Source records
=== Begin Enclosure ===
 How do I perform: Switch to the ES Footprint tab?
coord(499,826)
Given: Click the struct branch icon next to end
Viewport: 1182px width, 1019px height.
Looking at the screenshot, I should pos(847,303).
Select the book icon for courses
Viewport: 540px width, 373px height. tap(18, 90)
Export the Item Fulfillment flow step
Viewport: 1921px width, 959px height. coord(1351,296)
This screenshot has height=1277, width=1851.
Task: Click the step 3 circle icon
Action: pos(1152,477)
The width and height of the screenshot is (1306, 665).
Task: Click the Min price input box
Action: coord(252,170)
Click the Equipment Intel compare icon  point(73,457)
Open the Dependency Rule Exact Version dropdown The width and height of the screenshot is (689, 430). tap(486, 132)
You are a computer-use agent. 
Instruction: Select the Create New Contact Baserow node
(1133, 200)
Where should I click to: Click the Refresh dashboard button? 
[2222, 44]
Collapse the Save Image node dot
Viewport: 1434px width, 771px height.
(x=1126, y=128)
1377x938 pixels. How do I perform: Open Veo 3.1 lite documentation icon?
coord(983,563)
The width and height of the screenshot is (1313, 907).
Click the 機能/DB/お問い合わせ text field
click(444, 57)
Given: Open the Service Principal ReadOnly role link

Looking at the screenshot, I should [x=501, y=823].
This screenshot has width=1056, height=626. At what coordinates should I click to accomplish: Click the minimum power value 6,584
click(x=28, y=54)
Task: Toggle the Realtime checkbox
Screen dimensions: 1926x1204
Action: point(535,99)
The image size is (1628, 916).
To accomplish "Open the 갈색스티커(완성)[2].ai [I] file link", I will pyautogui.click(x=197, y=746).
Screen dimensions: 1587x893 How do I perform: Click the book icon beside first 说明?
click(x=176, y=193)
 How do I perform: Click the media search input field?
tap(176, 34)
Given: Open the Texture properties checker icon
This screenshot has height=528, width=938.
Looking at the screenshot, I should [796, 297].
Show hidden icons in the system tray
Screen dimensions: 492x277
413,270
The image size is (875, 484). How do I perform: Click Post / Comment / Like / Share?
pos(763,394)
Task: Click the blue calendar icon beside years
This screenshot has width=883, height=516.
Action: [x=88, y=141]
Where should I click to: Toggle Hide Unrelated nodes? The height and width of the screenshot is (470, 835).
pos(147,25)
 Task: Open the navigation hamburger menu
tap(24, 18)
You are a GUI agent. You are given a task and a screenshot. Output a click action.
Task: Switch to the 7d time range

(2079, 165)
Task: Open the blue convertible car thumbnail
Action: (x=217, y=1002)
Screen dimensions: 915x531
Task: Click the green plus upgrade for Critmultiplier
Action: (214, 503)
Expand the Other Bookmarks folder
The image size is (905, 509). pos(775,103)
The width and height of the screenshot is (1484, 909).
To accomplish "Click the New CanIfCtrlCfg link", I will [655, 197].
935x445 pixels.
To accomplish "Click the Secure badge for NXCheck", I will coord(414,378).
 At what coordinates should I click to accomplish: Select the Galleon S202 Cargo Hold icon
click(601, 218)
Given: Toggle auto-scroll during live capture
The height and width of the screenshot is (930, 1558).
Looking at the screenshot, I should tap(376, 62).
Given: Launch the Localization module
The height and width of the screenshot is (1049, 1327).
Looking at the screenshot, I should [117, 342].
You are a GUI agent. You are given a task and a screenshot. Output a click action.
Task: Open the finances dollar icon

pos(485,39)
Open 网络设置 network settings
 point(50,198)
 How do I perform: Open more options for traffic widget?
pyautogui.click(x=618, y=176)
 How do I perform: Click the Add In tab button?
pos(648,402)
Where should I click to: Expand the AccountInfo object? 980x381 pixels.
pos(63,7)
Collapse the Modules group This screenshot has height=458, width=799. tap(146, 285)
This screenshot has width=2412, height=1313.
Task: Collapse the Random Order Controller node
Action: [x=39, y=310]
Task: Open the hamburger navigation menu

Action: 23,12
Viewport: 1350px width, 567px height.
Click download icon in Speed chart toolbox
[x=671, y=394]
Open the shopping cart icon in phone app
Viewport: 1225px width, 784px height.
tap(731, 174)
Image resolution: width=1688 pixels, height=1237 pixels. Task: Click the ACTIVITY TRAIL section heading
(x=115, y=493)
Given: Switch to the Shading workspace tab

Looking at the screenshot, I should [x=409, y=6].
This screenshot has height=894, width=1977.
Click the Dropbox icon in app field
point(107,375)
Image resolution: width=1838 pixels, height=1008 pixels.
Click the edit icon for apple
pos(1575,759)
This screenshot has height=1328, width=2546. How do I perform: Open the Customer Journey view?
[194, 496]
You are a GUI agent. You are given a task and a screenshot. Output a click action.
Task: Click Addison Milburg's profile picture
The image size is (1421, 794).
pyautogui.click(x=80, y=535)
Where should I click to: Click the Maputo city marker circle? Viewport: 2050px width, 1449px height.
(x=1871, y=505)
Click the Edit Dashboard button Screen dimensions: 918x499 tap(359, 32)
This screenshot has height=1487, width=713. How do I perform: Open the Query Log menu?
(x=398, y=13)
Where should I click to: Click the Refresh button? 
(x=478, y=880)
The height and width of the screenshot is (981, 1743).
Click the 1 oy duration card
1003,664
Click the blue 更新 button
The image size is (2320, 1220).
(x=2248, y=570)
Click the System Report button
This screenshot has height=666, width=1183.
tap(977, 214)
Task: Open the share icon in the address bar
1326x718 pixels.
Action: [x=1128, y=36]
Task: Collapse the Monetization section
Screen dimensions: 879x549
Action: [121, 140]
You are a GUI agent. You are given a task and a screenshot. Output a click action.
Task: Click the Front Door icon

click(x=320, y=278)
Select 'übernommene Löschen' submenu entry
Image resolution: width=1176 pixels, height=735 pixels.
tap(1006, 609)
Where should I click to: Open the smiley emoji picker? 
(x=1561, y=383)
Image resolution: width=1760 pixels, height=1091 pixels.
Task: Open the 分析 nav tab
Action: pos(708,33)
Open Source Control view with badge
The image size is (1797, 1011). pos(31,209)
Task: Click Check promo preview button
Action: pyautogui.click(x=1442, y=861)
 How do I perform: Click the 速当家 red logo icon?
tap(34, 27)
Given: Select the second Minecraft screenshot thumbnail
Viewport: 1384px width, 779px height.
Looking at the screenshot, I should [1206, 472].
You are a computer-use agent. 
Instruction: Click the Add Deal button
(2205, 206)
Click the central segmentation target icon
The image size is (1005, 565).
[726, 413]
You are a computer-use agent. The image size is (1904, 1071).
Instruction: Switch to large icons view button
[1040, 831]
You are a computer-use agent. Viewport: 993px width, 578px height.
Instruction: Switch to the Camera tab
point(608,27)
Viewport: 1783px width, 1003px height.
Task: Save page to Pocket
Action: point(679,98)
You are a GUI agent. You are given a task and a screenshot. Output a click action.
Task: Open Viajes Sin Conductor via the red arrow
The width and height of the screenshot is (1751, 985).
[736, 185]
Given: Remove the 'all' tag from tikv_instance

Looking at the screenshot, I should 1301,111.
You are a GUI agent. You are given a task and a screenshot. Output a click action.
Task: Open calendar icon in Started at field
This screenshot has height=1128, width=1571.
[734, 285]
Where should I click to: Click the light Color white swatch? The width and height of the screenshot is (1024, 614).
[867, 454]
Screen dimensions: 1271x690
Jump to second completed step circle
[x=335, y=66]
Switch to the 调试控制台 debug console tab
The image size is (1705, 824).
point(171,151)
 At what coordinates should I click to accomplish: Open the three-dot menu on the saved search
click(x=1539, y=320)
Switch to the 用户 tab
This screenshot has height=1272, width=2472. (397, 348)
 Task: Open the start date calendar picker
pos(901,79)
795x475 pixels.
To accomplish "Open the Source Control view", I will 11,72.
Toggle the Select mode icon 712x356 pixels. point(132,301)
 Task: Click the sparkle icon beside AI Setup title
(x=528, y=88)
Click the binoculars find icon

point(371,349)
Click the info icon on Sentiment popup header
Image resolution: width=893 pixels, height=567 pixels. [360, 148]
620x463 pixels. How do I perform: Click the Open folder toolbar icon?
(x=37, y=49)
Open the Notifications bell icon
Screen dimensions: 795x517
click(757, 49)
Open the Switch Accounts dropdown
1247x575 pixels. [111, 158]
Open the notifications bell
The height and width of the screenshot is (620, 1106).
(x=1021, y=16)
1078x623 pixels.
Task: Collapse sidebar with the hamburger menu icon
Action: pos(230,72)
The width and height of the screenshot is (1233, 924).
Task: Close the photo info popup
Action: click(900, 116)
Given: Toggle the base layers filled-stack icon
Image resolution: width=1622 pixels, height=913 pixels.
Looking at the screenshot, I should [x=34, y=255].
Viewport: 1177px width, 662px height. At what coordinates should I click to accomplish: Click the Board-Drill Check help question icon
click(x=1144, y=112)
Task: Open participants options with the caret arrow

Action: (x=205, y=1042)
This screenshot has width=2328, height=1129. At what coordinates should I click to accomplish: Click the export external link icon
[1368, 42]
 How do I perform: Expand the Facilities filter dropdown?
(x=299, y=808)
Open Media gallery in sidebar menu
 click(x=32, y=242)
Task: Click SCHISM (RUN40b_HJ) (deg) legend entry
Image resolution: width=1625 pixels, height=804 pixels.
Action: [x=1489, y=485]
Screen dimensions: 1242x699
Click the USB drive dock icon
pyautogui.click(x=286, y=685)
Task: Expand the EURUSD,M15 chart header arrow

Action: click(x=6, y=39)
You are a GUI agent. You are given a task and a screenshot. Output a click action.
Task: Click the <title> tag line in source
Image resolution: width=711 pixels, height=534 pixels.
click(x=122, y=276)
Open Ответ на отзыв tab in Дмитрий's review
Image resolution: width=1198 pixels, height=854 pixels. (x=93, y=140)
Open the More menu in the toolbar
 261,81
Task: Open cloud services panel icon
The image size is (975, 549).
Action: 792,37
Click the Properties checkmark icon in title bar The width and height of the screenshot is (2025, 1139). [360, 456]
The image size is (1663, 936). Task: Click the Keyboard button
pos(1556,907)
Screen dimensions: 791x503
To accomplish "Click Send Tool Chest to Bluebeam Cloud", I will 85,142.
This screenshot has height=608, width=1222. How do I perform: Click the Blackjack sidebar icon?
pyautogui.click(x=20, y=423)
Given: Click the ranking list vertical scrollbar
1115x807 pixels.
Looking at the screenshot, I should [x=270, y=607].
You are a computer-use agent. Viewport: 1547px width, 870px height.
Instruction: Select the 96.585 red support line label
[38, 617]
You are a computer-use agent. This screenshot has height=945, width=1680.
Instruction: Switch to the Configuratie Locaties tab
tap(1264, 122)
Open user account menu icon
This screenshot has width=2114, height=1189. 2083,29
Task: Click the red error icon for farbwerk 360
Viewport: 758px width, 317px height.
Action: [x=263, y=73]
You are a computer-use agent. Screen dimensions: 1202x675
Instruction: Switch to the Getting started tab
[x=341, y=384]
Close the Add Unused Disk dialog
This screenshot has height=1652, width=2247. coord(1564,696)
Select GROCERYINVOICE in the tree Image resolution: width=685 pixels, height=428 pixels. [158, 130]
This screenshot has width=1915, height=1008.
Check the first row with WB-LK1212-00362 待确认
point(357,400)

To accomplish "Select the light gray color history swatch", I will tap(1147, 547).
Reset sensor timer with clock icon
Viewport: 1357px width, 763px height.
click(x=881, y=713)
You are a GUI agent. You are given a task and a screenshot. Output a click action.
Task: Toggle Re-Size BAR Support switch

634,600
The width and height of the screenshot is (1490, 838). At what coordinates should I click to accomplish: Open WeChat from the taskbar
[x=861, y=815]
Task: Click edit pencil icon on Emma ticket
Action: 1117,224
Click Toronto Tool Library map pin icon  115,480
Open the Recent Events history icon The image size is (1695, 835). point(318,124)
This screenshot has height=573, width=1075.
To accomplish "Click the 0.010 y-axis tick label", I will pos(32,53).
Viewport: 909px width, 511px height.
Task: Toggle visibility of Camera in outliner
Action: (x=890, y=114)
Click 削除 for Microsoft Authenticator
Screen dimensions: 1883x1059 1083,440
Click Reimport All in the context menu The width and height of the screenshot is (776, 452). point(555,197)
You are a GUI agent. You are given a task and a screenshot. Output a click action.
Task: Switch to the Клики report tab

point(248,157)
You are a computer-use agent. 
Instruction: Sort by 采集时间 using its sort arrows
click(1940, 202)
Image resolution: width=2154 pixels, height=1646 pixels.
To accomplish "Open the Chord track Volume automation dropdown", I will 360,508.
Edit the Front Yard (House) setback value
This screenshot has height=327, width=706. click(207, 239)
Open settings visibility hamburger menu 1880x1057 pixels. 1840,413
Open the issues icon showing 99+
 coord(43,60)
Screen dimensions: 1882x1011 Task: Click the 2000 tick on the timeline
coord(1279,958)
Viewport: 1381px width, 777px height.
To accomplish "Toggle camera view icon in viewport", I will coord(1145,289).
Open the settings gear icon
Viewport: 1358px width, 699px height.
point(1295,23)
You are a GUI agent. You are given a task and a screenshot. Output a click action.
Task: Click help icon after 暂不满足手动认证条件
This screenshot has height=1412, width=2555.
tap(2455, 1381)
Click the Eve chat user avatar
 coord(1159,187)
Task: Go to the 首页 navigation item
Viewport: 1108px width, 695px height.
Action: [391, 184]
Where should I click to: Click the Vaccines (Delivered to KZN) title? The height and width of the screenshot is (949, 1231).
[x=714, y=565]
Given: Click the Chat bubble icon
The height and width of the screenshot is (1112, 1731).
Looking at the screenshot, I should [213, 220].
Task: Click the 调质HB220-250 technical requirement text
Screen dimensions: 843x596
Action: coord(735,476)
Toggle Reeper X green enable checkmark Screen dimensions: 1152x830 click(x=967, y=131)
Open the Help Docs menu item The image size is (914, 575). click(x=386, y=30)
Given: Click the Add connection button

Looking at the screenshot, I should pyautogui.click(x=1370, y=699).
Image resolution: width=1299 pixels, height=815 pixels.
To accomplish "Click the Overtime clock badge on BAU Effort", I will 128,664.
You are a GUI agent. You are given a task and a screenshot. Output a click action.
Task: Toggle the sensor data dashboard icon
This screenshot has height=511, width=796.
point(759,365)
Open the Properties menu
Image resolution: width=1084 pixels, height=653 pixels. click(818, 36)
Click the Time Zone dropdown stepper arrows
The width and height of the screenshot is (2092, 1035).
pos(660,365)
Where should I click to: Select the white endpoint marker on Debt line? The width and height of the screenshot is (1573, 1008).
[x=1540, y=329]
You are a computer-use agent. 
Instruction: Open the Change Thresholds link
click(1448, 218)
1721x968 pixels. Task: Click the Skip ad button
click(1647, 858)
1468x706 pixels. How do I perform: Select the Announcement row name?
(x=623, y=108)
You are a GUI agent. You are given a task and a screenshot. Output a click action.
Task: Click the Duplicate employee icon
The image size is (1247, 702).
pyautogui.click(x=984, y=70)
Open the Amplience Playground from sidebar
=== End Enclosure ===
Task objective: Search the records for the word "entry". Copy every line that has it.

Exercise result:
Select 'übernommene Löschen' submenu entry
Task: Click SCHISM (RUN40b_HJ) (deg) legend entry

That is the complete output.